(Saved data entries)
------------------------------------------------------------
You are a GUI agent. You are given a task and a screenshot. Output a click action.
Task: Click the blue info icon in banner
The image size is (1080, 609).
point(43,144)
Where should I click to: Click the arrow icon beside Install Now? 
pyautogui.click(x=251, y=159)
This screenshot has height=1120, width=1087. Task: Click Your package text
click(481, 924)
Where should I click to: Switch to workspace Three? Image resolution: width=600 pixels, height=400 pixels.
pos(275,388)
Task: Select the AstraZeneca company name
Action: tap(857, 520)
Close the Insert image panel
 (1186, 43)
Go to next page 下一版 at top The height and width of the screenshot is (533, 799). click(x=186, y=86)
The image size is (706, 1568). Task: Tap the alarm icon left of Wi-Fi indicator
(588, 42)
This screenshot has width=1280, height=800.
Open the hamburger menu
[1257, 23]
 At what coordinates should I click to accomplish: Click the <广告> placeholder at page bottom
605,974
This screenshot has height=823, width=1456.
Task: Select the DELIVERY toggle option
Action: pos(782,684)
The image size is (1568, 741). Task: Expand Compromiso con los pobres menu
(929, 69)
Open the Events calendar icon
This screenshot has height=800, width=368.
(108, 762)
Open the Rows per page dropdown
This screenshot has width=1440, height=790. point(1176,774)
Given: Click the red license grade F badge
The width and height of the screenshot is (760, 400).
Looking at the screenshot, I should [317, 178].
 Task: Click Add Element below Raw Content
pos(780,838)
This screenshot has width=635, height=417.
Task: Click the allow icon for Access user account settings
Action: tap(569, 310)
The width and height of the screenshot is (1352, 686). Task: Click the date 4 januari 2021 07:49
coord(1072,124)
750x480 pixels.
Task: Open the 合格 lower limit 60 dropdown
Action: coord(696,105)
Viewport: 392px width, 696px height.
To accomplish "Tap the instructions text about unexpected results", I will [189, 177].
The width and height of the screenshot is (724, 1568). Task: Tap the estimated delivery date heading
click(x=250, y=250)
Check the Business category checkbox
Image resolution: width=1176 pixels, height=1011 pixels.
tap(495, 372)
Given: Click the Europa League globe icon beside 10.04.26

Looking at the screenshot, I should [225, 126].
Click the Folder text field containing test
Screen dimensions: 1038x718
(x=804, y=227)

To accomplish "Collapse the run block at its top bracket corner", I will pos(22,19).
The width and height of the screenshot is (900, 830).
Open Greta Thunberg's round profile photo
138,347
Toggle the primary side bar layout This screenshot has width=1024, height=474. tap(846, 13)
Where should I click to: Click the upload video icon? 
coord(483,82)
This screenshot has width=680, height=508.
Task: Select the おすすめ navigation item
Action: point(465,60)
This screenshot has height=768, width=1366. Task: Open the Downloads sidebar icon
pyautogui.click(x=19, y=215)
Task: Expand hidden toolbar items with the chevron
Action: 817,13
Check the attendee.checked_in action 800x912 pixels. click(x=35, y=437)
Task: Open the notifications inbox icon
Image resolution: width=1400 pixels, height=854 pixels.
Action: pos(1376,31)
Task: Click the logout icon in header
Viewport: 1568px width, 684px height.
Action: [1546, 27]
------------------------------------------------------------
**GOAL OF THE EXERCISE:** This exercise asks for every line of the records to be repeated exactly.

**RESPONSE AREA:**
You are a GUI agent. You are given a task and a screenshot. Output a click action.
Task: Click the blue info icon in banner
The image size is (1080, 609).
point(43,144)
Where should I click to: Click the arrow icon beside Install Now? 
pyautogui.click(x=251, y=159)
This screenshot has height=1120, width=1087. Task: Click Your package text
click(481, 924)
Where should I click to: Switch to workspace Three? Image resolution: width=600 pixels, height=400 pixels.
pos(275,388)
Task: Select the AstraZeneca company name
Action: tap(857, 520)
Close the Insert image panel
 (1186, 43)
Go to next page 下一版 at top The height and width of the screenshot is (533, 799). click(x=186, y=86)
The image size is (706, 1568). Task: Tap the alarm icon left of Wi-Fi indicator
(588, 42)
This screenshot has width=1280, height=800.
Open the hamburger menu
[1257, 23]
 At what coordinates should I click to accomplish: Click the <广告> placeholder at page bottom
605,974
This screenshot has height=823, width=1456.
Task: Select the DELIVERY toggle option
Action: pos(782,684)
The image size is (1568, 741). Task: Expand Compromiso con los pobres menu
(929, 69)
Open the Events calendar icon
This screenshot has height=800, width=368.
(108, 762)
Open the Rows per page dropdown
This screenshot has width=1440, height=790. point(1176,774)
Given: Click the red license grade F badge
The width and height of the screenshot is (760, 400).
Looking at the screenshot, I should [317, 178].
 Task: Click Add Element below Raw Content
pos(780,838)
This screenshot has width=635, height=417.
Task: Click the allow icon for Access user account settings
Action: tap(569, 310)
The width and height of the screenshot is (1352, 686). Task: Click the date 4 januari 2021 07:49
coord(1072,124)
750x480 pixels.
Task: Open the 合格 lower limit 60 dropdown
Action: coord(696,105)
Viewport: 392px width, 696px height.
To accomplish "Tap the instructions text about unexpected results", I will [189, 177].
The width and height of the screenshot is (724, 1568). Task: Tap the estimated delivery date heading
click(x=250, y=250)
Check the Business category checkbox
Image resolution: width=1176 pixels, height=1011 pixels.
tap(495, 372)
Given: Click the Europa League globe icon beside 10.04.26

Looking at the screenshot, I should [225, 126].
Click the Folder text field containing test
Screen dimensions: 1038x718
(x=804, y=227)

To accomplish "Collapse the run block at its top bracket corner", I will pos(22,19).
The width and height of the screenshot is (900, 830).
Open Greta Thunberg's round profile photo
138,347
Toggle the primary side bar layout This screenshot has width=1024, height=474. tap(846, 13)
Where should I click to: Click the upload video icon? 
coord(483,82)
This screenshot has width=680, height=508.
Task: Select the おすすめ navigation item
Action: point(465,60)
This screenshot has height=768, width=1366. Task: Open the Downloads sidebar icon
pyautogui.click(x=19, y=215)
Task: Expand hidden toolbar items with the chevron
Action: 817,13
Check the attendee.checked_in action 800x912 pixels. click(x=35, y=437)
Task: Open the notifications inbox icon
Image resolution: width=1400 pixels, height=854 pixels.
Action: pos(1376,31)
Task: Click the logout icon in header
Viewport: 1568px width, 684px height.
Action: [1546, 27]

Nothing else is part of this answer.